Le Vatican jette l’anathème sur les chauffards. « La route est l’enfer du monde moderne », écrit-il, dans un document publié mardi 19 juin. Elle est le lieu de « la puissance, de la violence, de l’égoïsme, de l’homicide ». L’automobile est un « instrument de domination » prêtant à des comportements inadmissibles, voire criminels : l’excès de vitesse, la conduite en état d’ivresse, le dépassement dangereux, mais aussi « le manque de politesse, les gestes vulgaires, les imprécations, les jurons », qualifiés de péchés graves.
Rien n’échappe à la vigilance de ces « gendarmes » de l’Eglise qui, outre les infractions au code de la route, dénoncent la conduite inconsidérée des motos et des mobylettes, ou le danger des petites voitures entre les mains d’adolescents (ou de conducteurs plus âgés) roulant parfois sans permis. Ils vont jusqu’à rappeler la nécessité d’un contrôle technique régulier du véhicule, et suggèrent que « celui qui connaît Jésus-Christ » roule avec prudence.
Qu’il ne pense pas qu’à lui et ne soit pas pressé d’arriver. Après avoir serré sa ceinture, qu’il fasse le signe de croix et, pendant le voyage, récite son chapelet.
Un nouveau « code de la route » est proposé sous la forme des « dix commandements » du bon conducteur. Le premier est, bien sûr, le « Tu ne tueras pas ».
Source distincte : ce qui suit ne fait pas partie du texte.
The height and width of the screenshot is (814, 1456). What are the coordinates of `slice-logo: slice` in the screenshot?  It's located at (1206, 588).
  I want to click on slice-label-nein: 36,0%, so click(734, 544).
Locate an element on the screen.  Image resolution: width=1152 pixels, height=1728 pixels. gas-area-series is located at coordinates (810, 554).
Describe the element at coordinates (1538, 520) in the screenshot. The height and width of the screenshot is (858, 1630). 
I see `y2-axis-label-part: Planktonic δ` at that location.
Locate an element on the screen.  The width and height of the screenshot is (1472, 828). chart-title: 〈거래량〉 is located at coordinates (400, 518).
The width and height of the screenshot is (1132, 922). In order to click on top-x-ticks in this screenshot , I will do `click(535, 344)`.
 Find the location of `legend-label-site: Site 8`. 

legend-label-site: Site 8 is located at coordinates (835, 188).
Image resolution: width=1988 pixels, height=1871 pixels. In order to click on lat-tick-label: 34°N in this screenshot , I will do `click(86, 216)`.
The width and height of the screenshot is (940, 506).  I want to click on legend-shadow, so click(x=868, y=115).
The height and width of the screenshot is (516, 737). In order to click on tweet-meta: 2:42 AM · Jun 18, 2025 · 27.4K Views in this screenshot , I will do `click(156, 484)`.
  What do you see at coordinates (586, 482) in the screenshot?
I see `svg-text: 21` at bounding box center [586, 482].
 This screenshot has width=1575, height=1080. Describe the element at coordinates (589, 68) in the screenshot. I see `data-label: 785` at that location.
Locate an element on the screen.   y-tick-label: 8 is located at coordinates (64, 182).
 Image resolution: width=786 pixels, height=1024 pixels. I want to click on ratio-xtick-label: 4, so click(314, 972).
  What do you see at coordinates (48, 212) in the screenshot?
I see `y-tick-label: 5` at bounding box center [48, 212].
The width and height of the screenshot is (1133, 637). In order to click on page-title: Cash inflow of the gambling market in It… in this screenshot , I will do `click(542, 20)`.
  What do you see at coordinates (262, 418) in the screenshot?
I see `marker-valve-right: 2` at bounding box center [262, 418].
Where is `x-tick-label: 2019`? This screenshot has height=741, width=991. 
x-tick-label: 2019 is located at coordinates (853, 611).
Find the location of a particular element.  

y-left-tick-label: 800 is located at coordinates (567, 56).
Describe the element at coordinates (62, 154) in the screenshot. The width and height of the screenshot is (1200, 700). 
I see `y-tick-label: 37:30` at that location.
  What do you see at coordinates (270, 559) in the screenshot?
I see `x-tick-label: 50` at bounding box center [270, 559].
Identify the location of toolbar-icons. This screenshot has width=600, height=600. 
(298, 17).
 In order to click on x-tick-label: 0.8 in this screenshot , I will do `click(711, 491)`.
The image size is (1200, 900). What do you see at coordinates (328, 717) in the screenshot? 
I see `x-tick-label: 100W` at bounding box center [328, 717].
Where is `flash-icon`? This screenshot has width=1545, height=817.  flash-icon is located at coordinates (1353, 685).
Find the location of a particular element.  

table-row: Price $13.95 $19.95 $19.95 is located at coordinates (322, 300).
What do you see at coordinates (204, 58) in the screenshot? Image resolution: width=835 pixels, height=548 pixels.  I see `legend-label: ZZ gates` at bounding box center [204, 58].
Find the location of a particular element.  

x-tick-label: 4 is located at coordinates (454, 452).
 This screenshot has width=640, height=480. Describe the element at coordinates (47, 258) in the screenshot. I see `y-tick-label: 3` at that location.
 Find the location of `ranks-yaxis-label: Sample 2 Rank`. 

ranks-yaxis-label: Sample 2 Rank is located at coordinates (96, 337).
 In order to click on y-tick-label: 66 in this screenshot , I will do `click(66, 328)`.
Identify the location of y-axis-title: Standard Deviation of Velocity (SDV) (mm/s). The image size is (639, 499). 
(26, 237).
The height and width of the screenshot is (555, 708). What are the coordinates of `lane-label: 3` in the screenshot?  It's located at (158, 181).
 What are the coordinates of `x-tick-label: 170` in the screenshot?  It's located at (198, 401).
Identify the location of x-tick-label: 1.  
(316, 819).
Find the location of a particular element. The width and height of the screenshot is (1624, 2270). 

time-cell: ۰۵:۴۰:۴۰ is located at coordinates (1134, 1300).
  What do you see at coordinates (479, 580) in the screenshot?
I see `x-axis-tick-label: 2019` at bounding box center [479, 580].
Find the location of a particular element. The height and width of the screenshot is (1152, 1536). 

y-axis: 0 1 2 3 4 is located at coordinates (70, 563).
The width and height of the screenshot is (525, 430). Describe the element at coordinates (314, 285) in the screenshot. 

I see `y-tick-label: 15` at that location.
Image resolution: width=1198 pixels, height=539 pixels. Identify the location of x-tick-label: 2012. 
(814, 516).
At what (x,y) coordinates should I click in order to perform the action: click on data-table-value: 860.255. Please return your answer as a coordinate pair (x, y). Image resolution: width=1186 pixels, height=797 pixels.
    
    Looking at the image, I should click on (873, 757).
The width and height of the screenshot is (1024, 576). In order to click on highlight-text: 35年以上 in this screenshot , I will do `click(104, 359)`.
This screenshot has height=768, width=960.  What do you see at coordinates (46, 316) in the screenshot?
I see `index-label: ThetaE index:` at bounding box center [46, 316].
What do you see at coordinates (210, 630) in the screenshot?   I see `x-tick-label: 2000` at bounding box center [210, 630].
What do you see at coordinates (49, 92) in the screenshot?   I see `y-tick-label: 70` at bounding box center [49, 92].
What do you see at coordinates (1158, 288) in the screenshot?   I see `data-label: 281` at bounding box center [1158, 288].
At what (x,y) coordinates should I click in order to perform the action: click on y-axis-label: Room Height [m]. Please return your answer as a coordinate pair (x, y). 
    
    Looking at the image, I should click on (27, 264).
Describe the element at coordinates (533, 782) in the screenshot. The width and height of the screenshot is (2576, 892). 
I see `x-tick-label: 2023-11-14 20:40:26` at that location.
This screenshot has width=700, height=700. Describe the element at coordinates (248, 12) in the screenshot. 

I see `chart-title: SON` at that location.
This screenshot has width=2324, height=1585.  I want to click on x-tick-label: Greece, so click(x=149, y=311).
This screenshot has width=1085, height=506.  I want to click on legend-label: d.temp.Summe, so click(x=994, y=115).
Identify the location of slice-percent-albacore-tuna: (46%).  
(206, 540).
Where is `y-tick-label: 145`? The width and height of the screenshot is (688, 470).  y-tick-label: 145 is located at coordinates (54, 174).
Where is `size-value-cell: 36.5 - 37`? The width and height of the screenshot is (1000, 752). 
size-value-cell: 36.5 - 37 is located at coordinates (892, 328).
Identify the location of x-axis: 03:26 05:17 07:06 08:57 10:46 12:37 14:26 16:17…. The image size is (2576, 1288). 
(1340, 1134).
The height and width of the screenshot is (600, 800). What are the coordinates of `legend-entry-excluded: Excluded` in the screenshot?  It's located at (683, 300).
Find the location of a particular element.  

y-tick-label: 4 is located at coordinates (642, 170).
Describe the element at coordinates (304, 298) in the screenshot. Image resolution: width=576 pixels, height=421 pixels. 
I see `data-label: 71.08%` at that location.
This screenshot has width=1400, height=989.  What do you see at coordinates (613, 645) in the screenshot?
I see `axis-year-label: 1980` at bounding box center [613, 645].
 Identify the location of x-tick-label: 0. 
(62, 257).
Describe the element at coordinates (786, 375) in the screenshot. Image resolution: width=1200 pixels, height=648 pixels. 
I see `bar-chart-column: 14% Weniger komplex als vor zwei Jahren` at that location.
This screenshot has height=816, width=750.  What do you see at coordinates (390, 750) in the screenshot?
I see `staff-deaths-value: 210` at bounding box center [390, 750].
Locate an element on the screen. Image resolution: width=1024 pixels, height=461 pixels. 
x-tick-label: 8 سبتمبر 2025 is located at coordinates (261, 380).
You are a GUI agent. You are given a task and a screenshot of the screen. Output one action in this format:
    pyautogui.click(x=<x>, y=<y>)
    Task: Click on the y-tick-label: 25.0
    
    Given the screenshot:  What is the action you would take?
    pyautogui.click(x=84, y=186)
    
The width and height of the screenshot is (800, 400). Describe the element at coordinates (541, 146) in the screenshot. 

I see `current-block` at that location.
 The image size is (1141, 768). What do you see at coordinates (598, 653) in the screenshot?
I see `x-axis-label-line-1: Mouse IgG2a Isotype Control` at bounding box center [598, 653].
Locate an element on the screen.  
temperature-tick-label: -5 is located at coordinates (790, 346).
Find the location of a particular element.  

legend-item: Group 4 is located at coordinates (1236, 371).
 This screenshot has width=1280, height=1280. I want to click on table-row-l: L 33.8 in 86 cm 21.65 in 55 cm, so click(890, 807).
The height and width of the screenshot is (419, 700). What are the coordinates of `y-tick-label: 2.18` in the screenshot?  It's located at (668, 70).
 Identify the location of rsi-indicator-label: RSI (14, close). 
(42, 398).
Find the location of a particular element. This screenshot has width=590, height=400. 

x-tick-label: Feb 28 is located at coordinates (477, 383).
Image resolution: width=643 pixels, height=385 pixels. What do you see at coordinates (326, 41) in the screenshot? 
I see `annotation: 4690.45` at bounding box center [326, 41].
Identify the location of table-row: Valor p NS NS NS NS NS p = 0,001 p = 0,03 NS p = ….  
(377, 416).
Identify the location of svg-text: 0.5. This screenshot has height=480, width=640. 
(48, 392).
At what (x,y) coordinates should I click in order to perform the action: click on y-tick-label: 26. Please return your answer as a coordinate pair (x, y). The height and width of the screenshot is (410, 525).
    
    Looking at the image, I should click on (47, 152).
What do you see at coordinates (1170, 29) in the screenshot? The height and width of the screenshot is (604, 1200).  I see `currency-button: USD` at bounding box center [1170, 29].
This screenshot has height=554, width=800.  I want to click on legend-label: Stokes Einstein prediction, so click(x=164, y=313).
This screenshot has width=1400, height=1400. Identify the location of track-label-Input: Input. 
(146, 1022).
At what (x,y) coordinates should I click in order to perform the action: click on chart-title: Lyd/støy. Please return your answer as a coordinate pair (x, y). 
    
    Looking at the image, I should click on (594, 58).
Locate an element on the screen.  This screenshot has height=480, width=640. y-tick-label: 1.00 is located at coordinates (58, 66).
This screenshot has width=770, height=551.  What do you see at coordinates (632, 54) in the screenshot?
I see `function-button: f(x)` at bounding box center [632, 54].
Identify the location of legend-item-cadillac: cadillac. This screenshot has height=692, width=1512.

Les autres s’énoncent ainsi : « Que la route soit pour toi un instrument de communion entre les personnes, et non pas une manière de donner la mort ! Que la courtoisie, la correction et la prudence t’aident à surmonter les imprévus ! Que l’automobile ne soit pas pour toi une expression de pouvoir, ni une occasion de pécher ! Sois conscient de ta responsabilité envers autrui ! », etc.
Au conducteur, il est commandé d’être « charitable » avec toute victime d’un accident, avec ceux qui ne sont pas en état de conduire et qu’il faut « dissuader » de le faire. Les prêtres sont invités à « évangéliser les pécheurs au volant », par exemple dans les relais d’autoroute.
La rue est aussi le lieu de la prostitution, qualifiée d’« esclavage sexuel ».
Consacré au « peuple de la rue », ce document du Vatican condamne les violences faites aux « femmes de la rue », le « négoce homosexuel et transsexuel ». Il invite les pouvoirs publics à prendre en compte le drame des « enfants de la rue » (estimés à 100 millions dans le monde), et déplore enfin que les SDF « n’émeuvent plus » et « qu’une gêne croissante se fait jour envers ceux qui demandent l’aumône ».